*Given passage:*
************

A Small Boy's Journey to Becoming a Big Kid

by Simon Pegg

Pub Date: June 9th, 2011
ISBN: 978-1-592-40681-4
Publisher: Gotham Books

The book debut by the comedian and actor responsible for Shaun of the Dead and Hot Fuzz is likely to please the author’s following but not necessarily expand it.

Too many books from those known for their comedy seem to recycle standup routines and collect miscellany. By comparison, this reads like an actual memoir by an actual writer—albeit one who intersperses more conventional memoir with chapters in which he recasts himself as a futuristic superhero with a mandate to save the world.  While the chronological hopscotch through Pegg’s memory provides plenty of insight into and evidence of his comedic sensibility, his focus on his childhood, and the rites of passage that most experience, makes the results somewhat less compelling than a memoir with more of his professional experiences might have been. “I’m just not that interested in dishing the dirt, and besides, I don’t really have that much dirt to dish,” he writes, before concluding that “the truth is, the most interesting stuff to write about, and hopefully to read, took place as a prelude to the whole showbiz malarkey.” Readers needn’t be obsessed with “dirt” to suspect that “the whole showbiz malarkey” might have involved experiences more revelatory than the typical accounts of prepubescent romance and adolescent sexuality, and quite a bit about swimming pools and life guarding. Beyond the chronicling of his decades as a “zombie virgin,” there is plenty of evidence that the filmmaker is also a film geek, from his boyhood crush on Carrie Fisher through his acknowledgment of not only George Romero but Mel Brooks, the Coen brothers and Woody Allen as seminal influences. Pegg acknowledges his editors for “helping shape my somewhat shapeless train of thought into, of all things, an actual book,” and this proves to be an actual book with a voice that sounds authentically like its author’s.

************

*Given material:*
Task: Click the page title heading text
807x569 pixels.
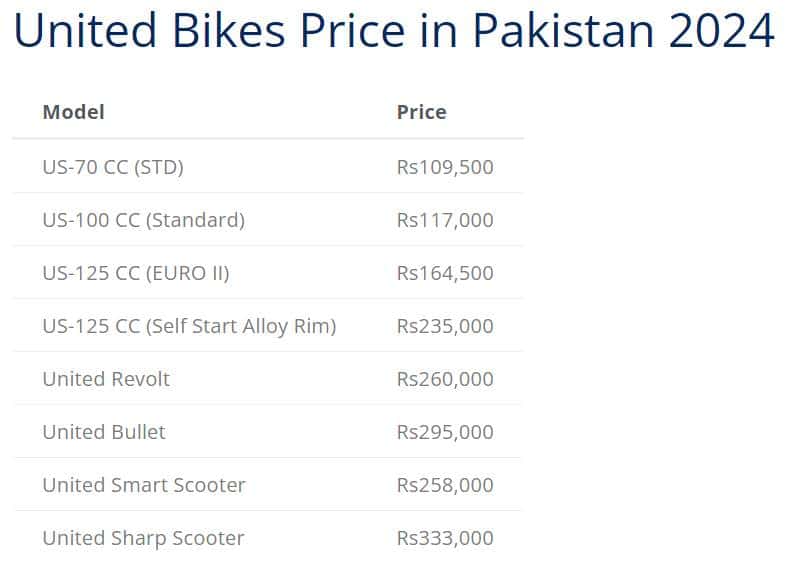Action: coord(393,32)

************

*Exercise tasks:*
1. Copy the book review word for word, everything from "A Small Boy's" down to "necessarily expand it.".
2. According to the book review, whom does Pegg acknowledge as seminal influences?

*Solution set:*
1.
A Small Boy's Journey to Becoming a Big Kid

by Simon Pegg

Pub Date: June 9th, 2011
ISBN: 978-1-592-40681-4
Publisher: Gotham Books

The book debut by the comedian and actor responsible for Shaun of the Dead and Hot Fuzz is likely to please the author’s following but not necessarily expand it.

2. George Romero, Mel Brooks, the Coen brothers and Woody Allen.